McCullough v. Connelly
Court | United States State Supreme Court of Iowa |
Citation | 114 N.W. 301,137 Iowa 682 |
Parties | MCCULLOUGH v. CONNELLY (FINNERAN, INTERVENER). |
Decision Date | 16 December 1907 |
OPINION TEXT STARTS HERE
Appeal from District Court, Crawford County; Z. A. Church, Judge.
Action in equity for specific performance of a contract to convey real estate and to establish title. The opinion states the case. From a decree in favor of Kate Finneran, intervener, the plaintiff appeals. Affirmed.
For former opinion, see 106 N. W. 756.Sallinger & Korte and Geo. A. Richardson, for appellant.
Connor & Lally, for appellee.
The real estate in question consists of a 40-acre tract situated in Crawford county; and on May 6, 1901, the same was owned by the defendant, Amanda Connelly. Plaintiff's action is based on a contract in writing for the sale of said real estate executed in the name of the defendant by one Jackson, agent. The writing is dated May 6, 1901, and recites payment of the consideration in full, and provides that deed of conveyance shall be made on request and surrender of the contract. Such writing was not made a matter of record. In November defendant, acting in person, contracted in writing to sell said real estate to intervener, and December 9, 1901, conveyance thereof was made to intervener by warranty deed, and the consideration money was then paid in full. The deed thus made was recorded December 11, 1901. The action was commenced December 31, 1901. Plaintiff alleges his request for a deed and the refusal of defendant to comply therewith. It is the prayer of his petition that he have an order for the execution of a deed; and, if defendant fails to comply, that he have a decree establishing his title. On February 1, 1902, Kate Finneran filed her petition of intervention, asserting her ownership of the land under the deed made to her by defendant as above stated; that she bought the land in good faith, paying full value, and without knowledge of any claim thereto on the part of plaintiff. She prays that her title be quieted as against both plaintiff and defendant, and for general equitable relief. Plaintiff answered the petition of intervention, admitting the purchase of the property by intervener and the conveyance to her by defendant, admitting that he (plaintiff) claims an interest in the property and denying all other allegations. The prayer is that his title be quieted as against intervener.

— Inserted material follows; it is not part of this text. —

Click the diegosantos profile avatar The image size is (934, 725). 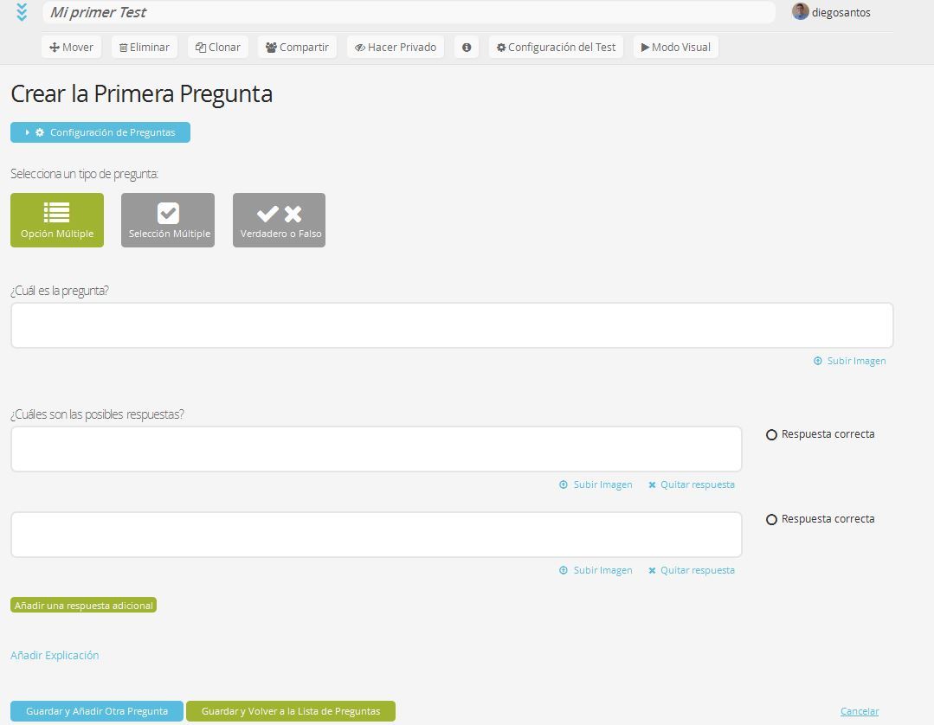pos(801,12)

The cause was brought on for trial as between plaintiff and intervener on December 21, 1902. On the second day of the trial plaintiff amended his answer to the petition of intervention, setting up that on October 24, 1902, there was rendered and entered by said court a judgment and decree in said cause, as follows: “ To this amendment the intervener filed reply, in effect a general denial, in which she denied that the decree so pleaded was of any force or effect as against her.
Appellant seeks a reversal of the decree appealed from on two grounds: (1) That the plea of adjudication and estoppel was good and should have been sustained; (2) that the decree is not sustained by, and is contrary to, the evidence.
Considering the first ground it is no part of appellant's contention that intervener, in person or by her counsel, had actual knowledge of the entry of the default decree prior to the time it was pleaded as against her by plaintiff. The question presented, then, is whether the decree was one which, upon being entered, became binding upon intervener as an adjudication of her rights as declared upon in her petition. This question is ruled, on principle at least, as we think, by the case of Kern v. Wilson, 82 Iowa, 407, 48 N. W. 919, unless it must be said that the appearance of the phrase in the decree, “and all persons claiming by, through or under her,” has effect to forbid application of the rule of that case. In that case the controversy was over a stock of goods. Plaintiff's claim to the stock was based upon a chattel mortgage executed to him by one Dwyer, the owner; whereas, defendant, as sheriff, claimed the same under levy of a writ of attachment in favor of Olney & McDaid, and against said Dwyer. Defendant pleaded a former adjudication as against plaintiff, and, in support thereof brought forward the files and records in a case of Olney & McDaid v. Dwyer, for which it was made to appear that therein an attachment had been issued and levied upon the goods in question; that plaintiff in this action, Kern, had intervened in that action, claiming the goods by virtue of his mortgage; further, it was made to appear that Dwyer defaulted, and that judgment was entered against him, with an order for the sale of the attached property under special execution to satisfy such judgment. Quoting now from the opinion: ...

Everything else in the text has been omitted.